Gelobte Töne

Talent mit Auszeichnung: Der 19-jährige Andreas Bäumler ist nicht nur in St. Georg häufig zu hören. Er zeigte bei der Leistungsprüfung in Sulzbach-Rosenberg hervorragendes Wissen und Können. Bild: kwl

Für vier Einser erhielt Andreas Bäumler Silber und Bronze. Der 19-Jährige präsentierte sich nicht nur mit diesen Leistungen als talentierter Blechbläser

Ein Top-Resultat erzielte Bäumler auf der Trompete bei den Prüfungen des Nordbayerischen Musikbundes in der Berufsfachschule für Musik in Sulzbach-Rosenberg.
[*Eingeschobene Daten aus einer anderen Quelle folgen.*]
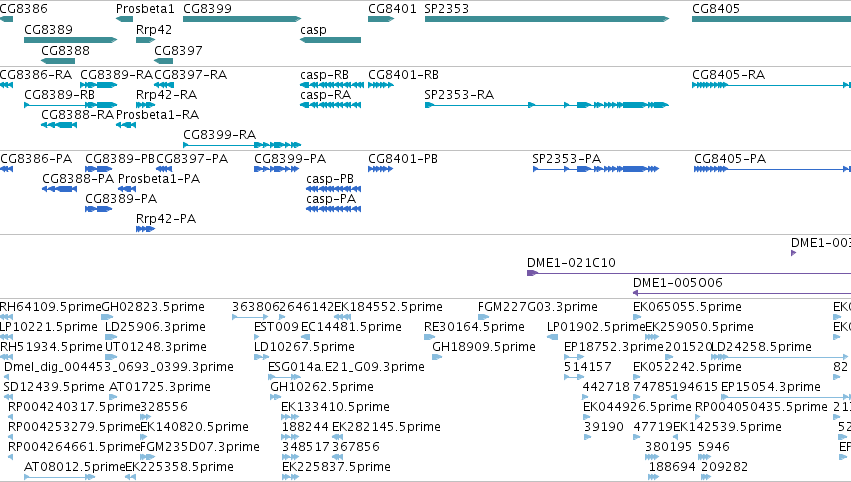Select the CG8405 gene bar

coord(771,19)
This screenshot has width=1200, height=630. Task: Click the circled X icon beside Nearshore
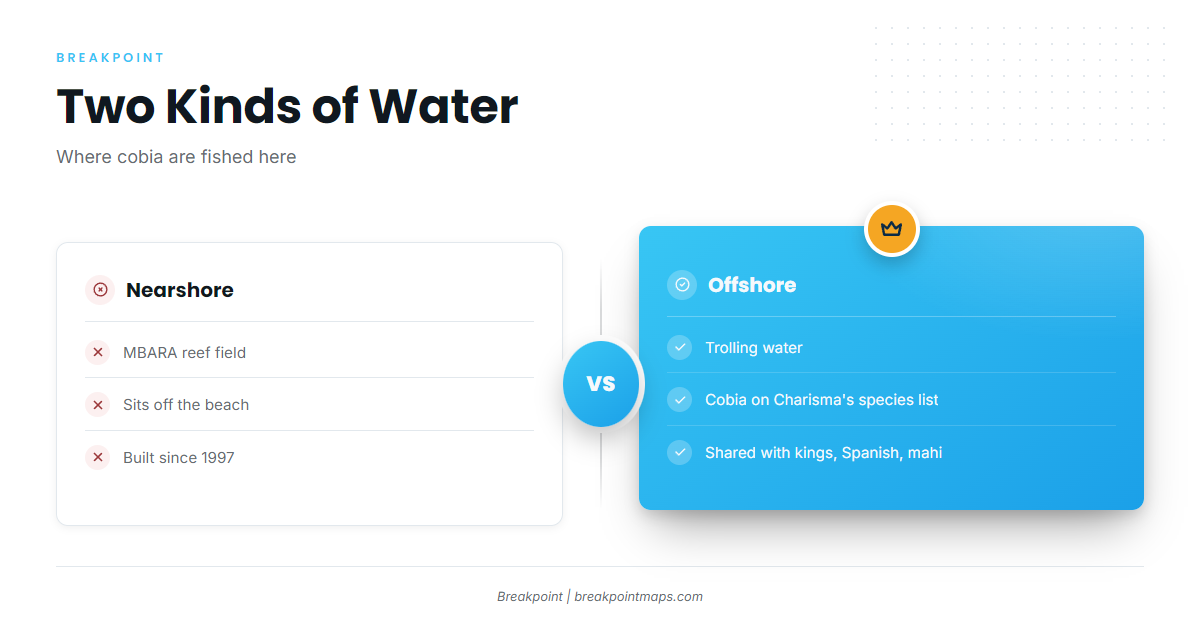coord(100,290)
Er machte gleich zwei Prüfungen miteinander - und dies ohne Vorkursvorbereitungen.

Beim Jungmusiker-Leistungsabzeichen in Bronze holte er in Theorie und Praxis die Note 1,0. Die Silber-Prüfung legte das Talent in Theorie ebenfalls mit 1,0 und die praktische Prüfung mit 1,5 ab. Auch der Prüfungsvorsitzende, Universitätsdozent und Solotrompeter Norbert Lodes, stellte die Leistung des begnadeten Bläsers heraus.

Musikalische Famile

Praxisunterweisung und Trompetenunterricht erhielt er beim Flosser Musikschulleiter Hans Sellmeyer. Das theoretische Rüstzeug bekam der Instrumentalist vom Elternhaus. Vater Harald ist Chorregent des Neustädter Kirchenchors und Mutter Klara stellvertretende Leiterin der Musikschule Moosbach. Mehr als 13 Jahre erhielt der junge Bäumler Klavierunterricht bei Elvira Kohl und später bei Karl-Heinz Kuhl. Seit eineinhalb Jahren bläst der Flosser in der Stadtkapelle Neustadt die erste Flügelhornstimme.
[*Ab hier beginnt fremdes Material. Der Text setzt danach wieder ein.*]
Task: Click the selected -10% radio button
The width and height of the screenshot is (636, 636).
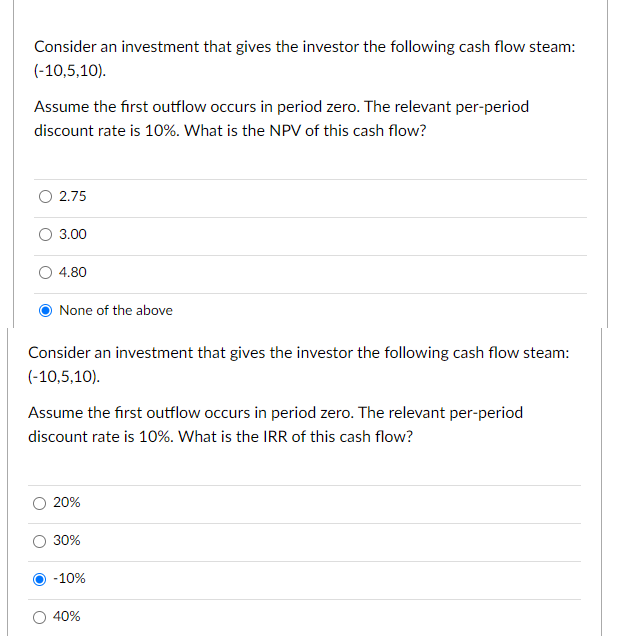Action: (x=40, y=578)
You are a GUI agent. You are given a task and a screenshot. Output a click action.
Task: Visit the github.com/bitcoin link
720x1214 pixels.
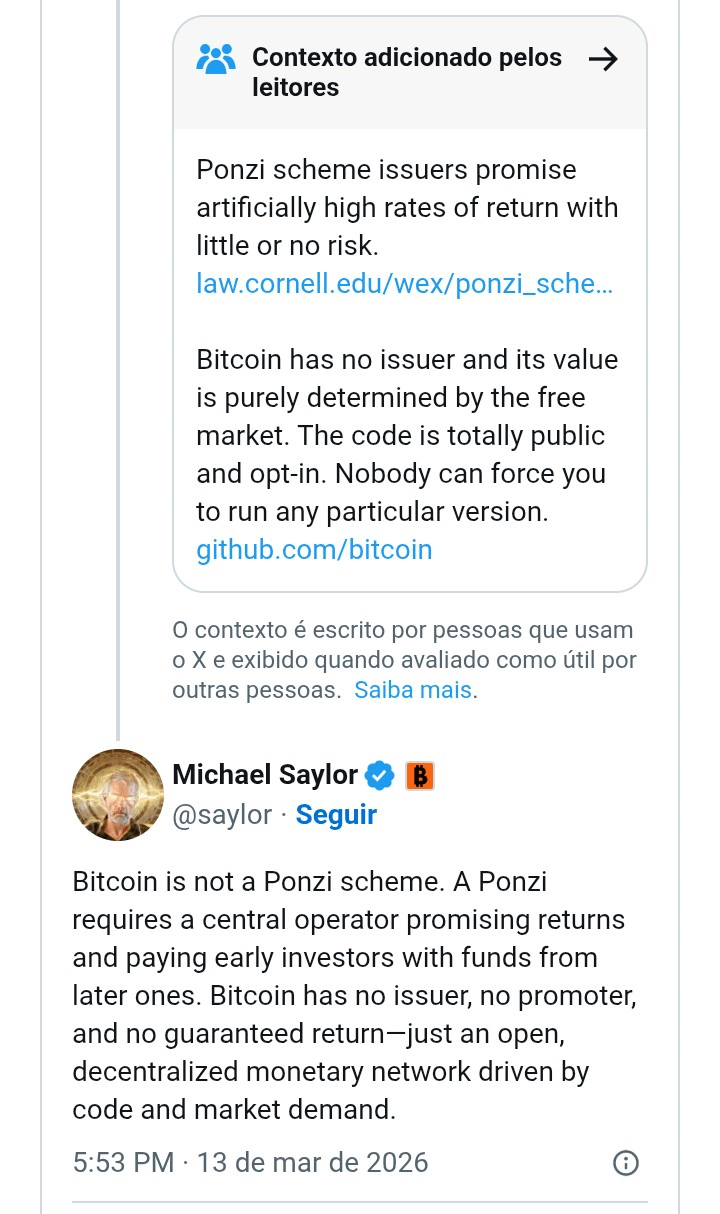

In der praktischen Prüfung trug Bäumler unterschiedliche Dur-Tonleitern mit den dazugehörigen parallelen harmonischen und melodischen Molltonarten in einem bestimmten Tempo auswendig vor. Zudem hatte der Prüfling ein durch Los gezogenes Vortragsstück, eine Etüde und eine von der Prüfungskommission ausgewählte Komposition vom Blatt zu spielen.

Akkorde und Intervalle

In der Theorie waren Instrumentenkunde sowie ein Rhythmus- und Gehördiktat an der Reihe. Weiter wurden die unterschiedlichen Taktarten, die gebräuchlichen Tempo- und Vortragsbezeichnungen sowie Intervalle abgefragt. Ferner mussten die Akkorde fein bestimmt werden. Auch verminderte und übermäßige Dreiklänge waren zu erkennen. In Form eines Lückentextes war ein Melodiediktat angelegt.
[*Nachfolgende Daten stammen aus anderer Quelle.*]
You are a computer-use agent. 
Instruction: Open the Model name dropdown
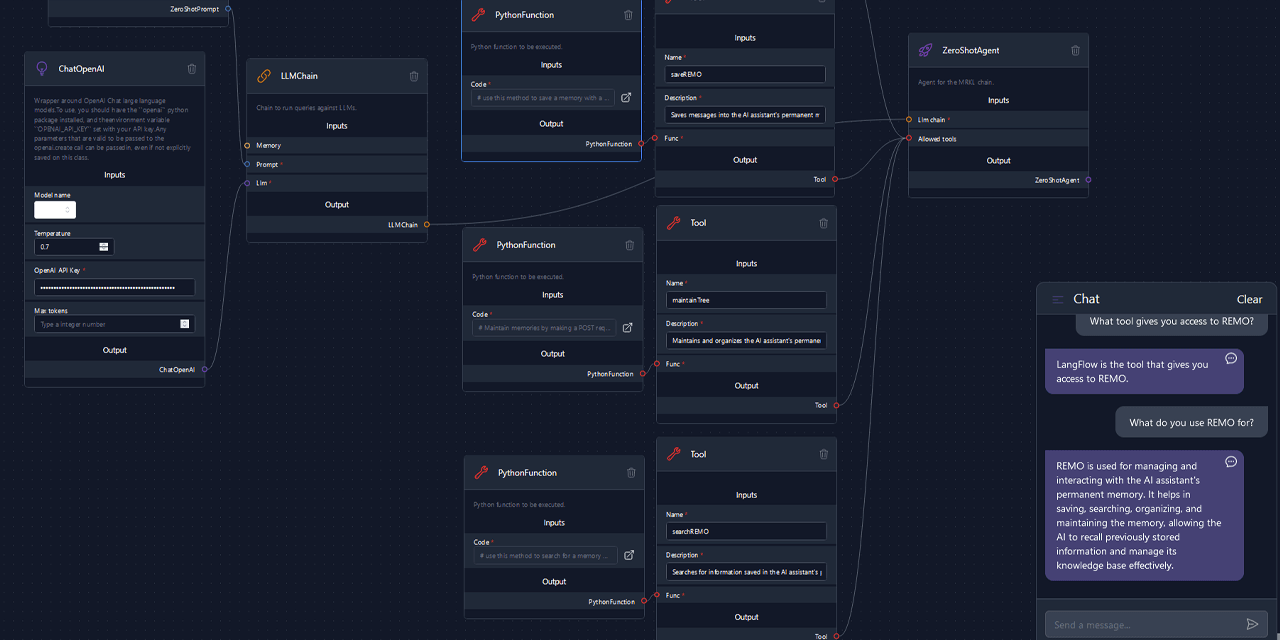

Die Urkunden und Leistungsabzeichen überreichte Kapellenleiter Karl Wildenauer just am 50. Geburtstag von Vater Harald Bäumler. Auch Musikschul-Chef Reinhold Schwarzmeier freute sich über diese einmalige Leistung des zuverlässigen Orchestermitglieds. Bei handwerklichen Arbeiten sei der Bläser immer dabei. Neben solistischen Auftritten wirkt der begnadete Musiker auch in verschiedenen Bläserformationen und im Neustädter Kirchenorchester mit.